— PROMPT —
Please repeat the data below exactly, with the pictures removed.

**********

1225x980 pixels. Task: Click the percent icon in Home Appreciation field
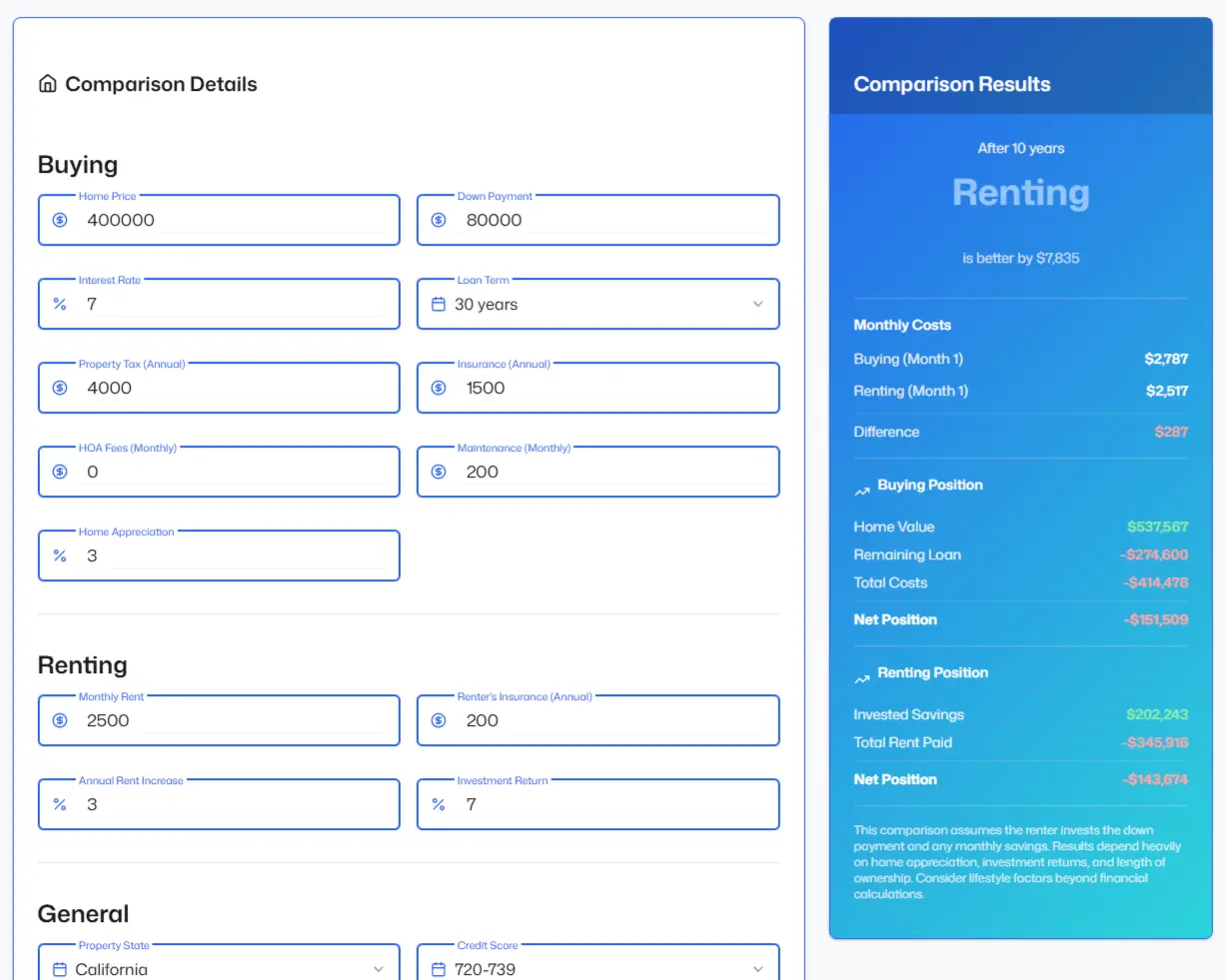60,555
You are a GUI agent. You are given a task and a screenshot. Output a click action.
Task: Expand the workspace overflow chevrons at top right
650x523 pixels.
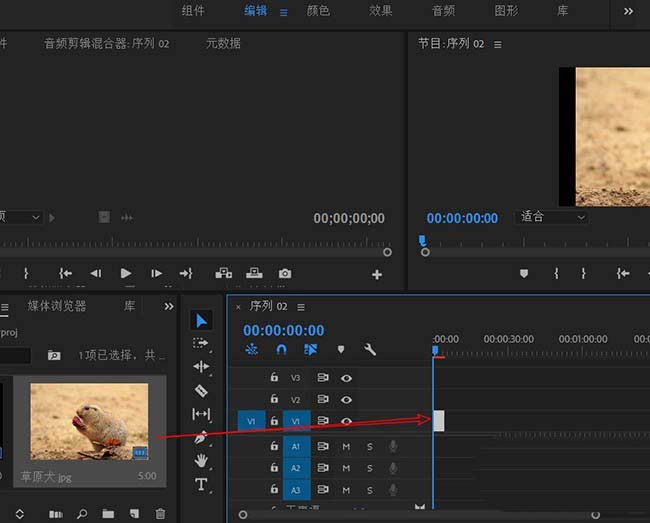pyautogui.click(x=628, y=11)
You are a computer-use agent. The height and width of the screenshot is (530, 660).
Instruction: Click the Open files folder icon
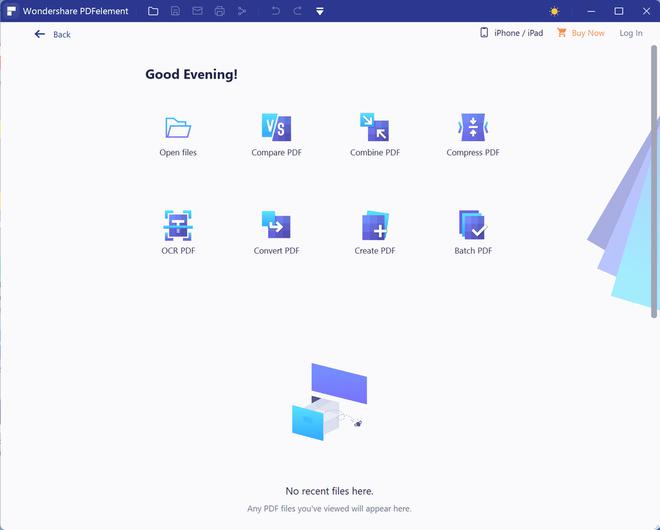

**********

— ANSWER SECTION —
1225x980 pixels. Task: Click the percent icon in Home Appreciation field
60,555
You are a GUI agent. You are given a task and a screenshot. Output a click action.
Task: Expand the workspace overflow chevrons at top right
650x523 pixels.
pyautogui.click(x=628, y=11)
You are a computer-use agent. The height and width of the screenshot is (530, 660).
Instruction: Click the Open files folder icon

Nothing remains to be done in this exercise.